Do your T&Cs protect your properly? | Davis Blank Furniss

Tom Knightley discusses standard T&Cs to protect your properly

Letting and management agencies are crucial players in the property sector. They provide peace of mind to landlords, who don’t have the time to micro-manage their properties, and their services ultimately benefit tenants with their professional and efficient handling of day-to-day matters.

Agencies have long been aware that the way they do business is being changed by the introduction of the Tenant Fees Act 2019 (‘TFA’), which came into force on 1 June 2019. This is an important piece of legislation, and agencies have rightly paid a lot of attention to it.

However, there are a whole range of legal issues, including those introduced by the TFA, that letting agents need to be aware of and protect themselves against. The letting industry is highly regulated; agents have to contend with a web of statutes, property regulations, professional ethics and fiduciary duties.

A key component of a letting agency’s strategy for dealing with these issues should be to ensure that they have a well-drafted and comprehensive set of terms and conditions. By doing this, agents can clearly detail their contractual relationships with their landlord clients. The better the agency’s terms, the less likely it is that landlords will contest demands for unpaid bills.

House in hands

Below are some of the key legal issues facing letting agents which should be dealt with in their standard terms of business:

  1. Prohibited Payments – Tenant Fees Act 2019

Agents will be aware that the TFA has banned landlords and letting agents from requiring most residential tenants to make any payments other than those specifically permitted under the Act.
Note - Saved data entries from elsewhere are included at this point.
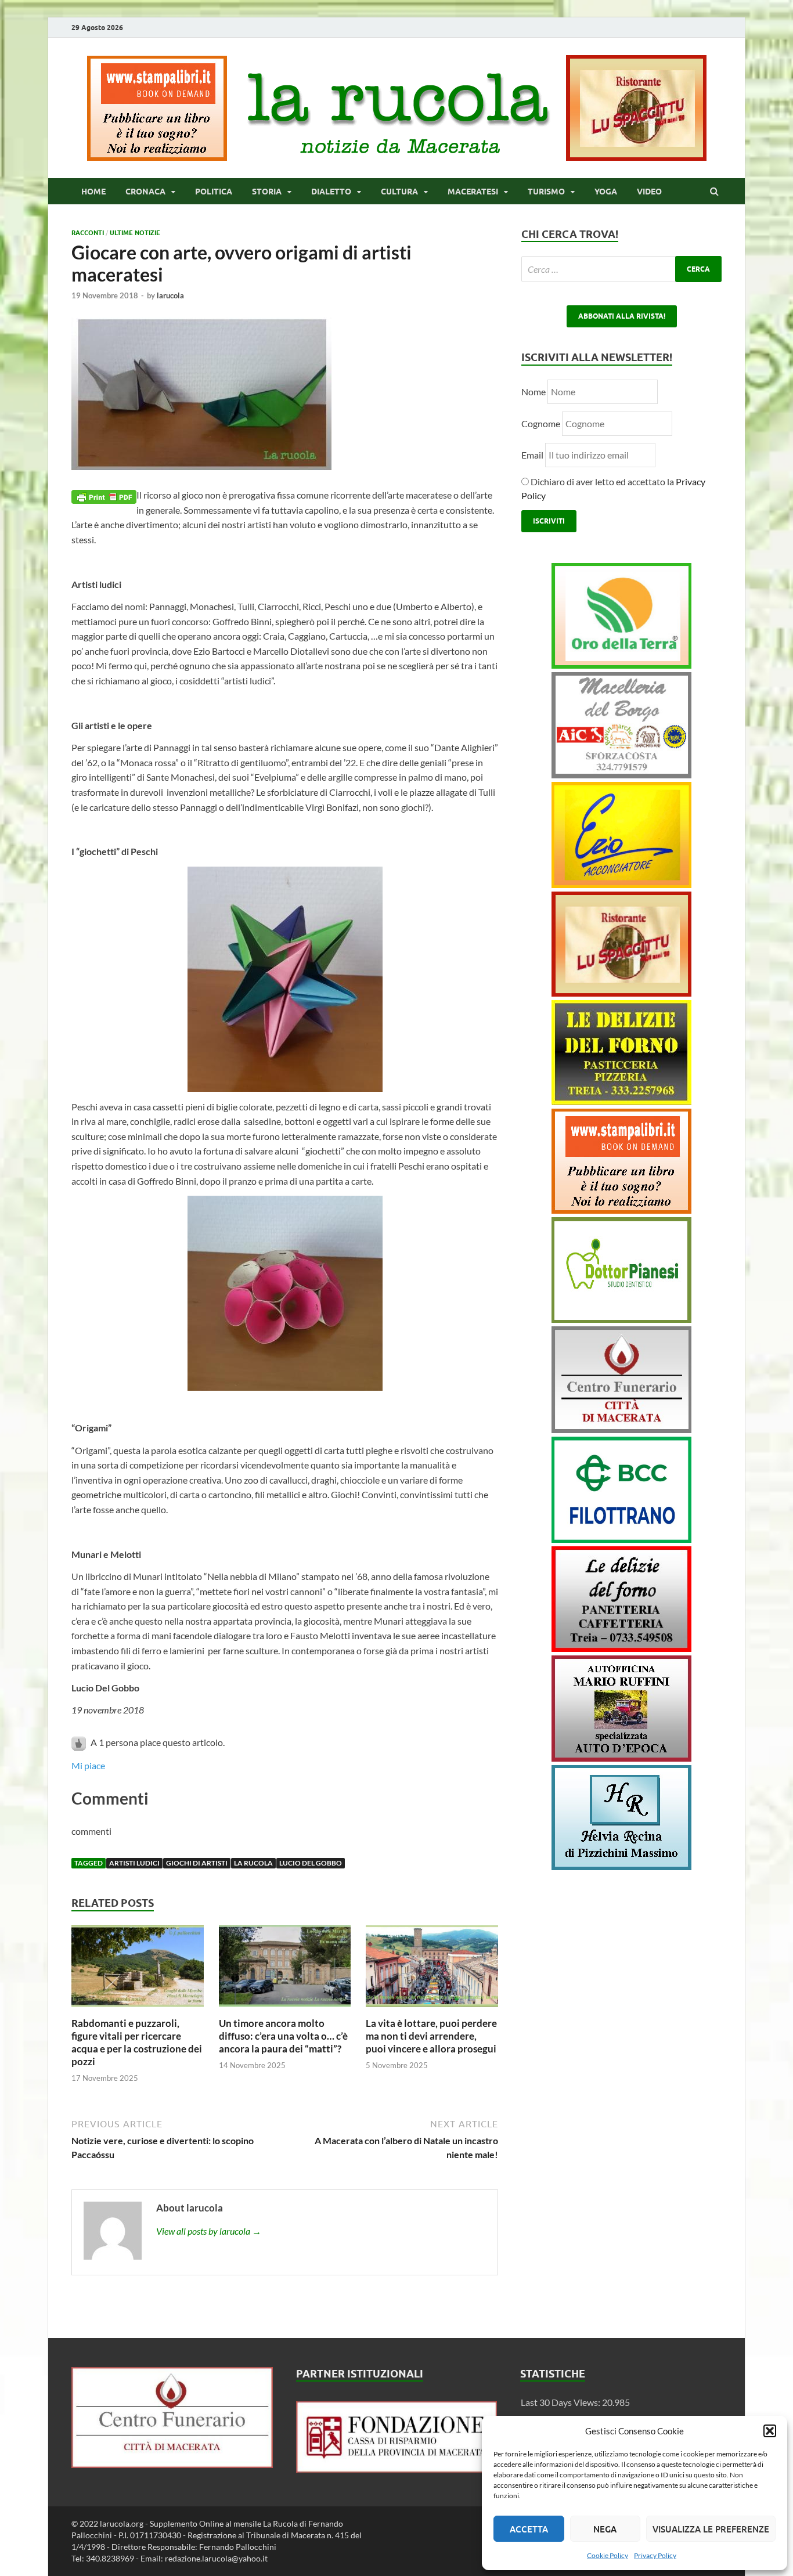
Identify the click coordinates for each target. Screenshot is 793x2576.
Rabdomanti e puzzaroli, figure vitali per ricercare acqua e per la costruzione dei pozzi (136, 2042)
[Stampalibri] (158, 157)
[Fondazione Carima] (397, 2468)
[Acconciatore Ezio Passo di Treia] (621, 884)
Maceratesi (473, 191)
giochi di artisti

Examples of such permitted payments include: rent, the tenancy deposit (of no more than an equivalent to five weeks’ rent), and a holding deposit (of no more than an equivalent to one week’s rent).

This means that it is only the landlord who may now be directly responsible for paying the agent’s fees in respect of services such as providing ‘moving out’ arrangements, dealing with the tenancy deposit scheme, safety inspections, and undergoing referencing procedures. Before the TFA, agents’ standard terms would typically include a promise from the agent to the landlord that the agent would collect all such additional fees from the tenant. If an agency still operates under such a term, it is unlikely to have the contractual right to collect these additional fees from its landlord clients. As such, a key source of the agency’s income could potentially be lost.

Agencies can deal with these complications by drawing up a schedule of fees that are payable to them by the landlord, and having their terms refer to this schedule. This schedule can reflect the fees that the agent would have charged to the tenant, meaning that the agency’s income stream does not have to change significantly by reason of the changes introduced by the TFA. It is critical that this is done properly; if the landlord defaults on payments, the agency should (if it has quality terms) ideally be able to sue for everything it is owed under the same contractual document.

  1. Commission/Expenses

It is important to remember that letting agents owe what are known as ‘fiduciary duties’ to their landlord clients. This basically means that letting agents have to act with good faith in their dealings with clients, in the same way that doctors and lawyers have to. Agents are under a duty not to make secret profits from their dealings in their client landlords’ affairs.

Letting agents’ terms will usually allow the agent to incur some expenses (up to a specified limit) on behalf of the landlord, typically for the purpose of arranging urgent repairs and maintenance. Because of the agent’s fiduciary duties toward the landlord, the agent needs to gain the landlord’s consent to keep any commission (or any form of kick-back) on services paid for with expenses.

Failing to gain such consent could mean that the agent is in breach of trust, and there may also be criminal consequences under the Bribery Act 2010. Agencies can protect themselves from such risks by including express ‘informed consent’ provisions in their standard terms and conditions. These considerations also apply to situations in which the agency introduces third party service providers to the tenants in return for an introduction fee or commission. Such arrangements might also lead to agencies having to consider their position in respect of data protection law.

  1. Data Protection

The nature of a letting agent’s business presents a higher GDPR compliance risk than is typical in most industries. Agencies will need to collect, use or disclose the personal data of tenants or landlords for a range of reasons, such as when they arrange for credit/right to rent checks, deal with utilities/amenities sub-contractors or arrange for repair/maintenance works. GDPR compliance is a complicated legal issue, and there can be serious consequences for a failure to comply (especially if the agency tends to take commission in the conduct of its business or use the landlord’s/tenant’s information for its own purposes). It is therefore crucial that letting agents: (1) ensure that their standard terms detail who is responsible for various areas of GDPR compliance, and (2) take legal advice on their GDPR compliance procedures.

Ultimately, in the event of a dispute, a quality set of terms and conditions can save significant amounts of time and money for letting agents. Agencies are therefore likely to be better off in the medium/long term if they take good legal advice as early as possible in relation to the structure and content of their standard terms. Whilst the TFA is an important new area of regulation in the industry, it is only one of a broad range of legal obstacles that agencies have to contend with.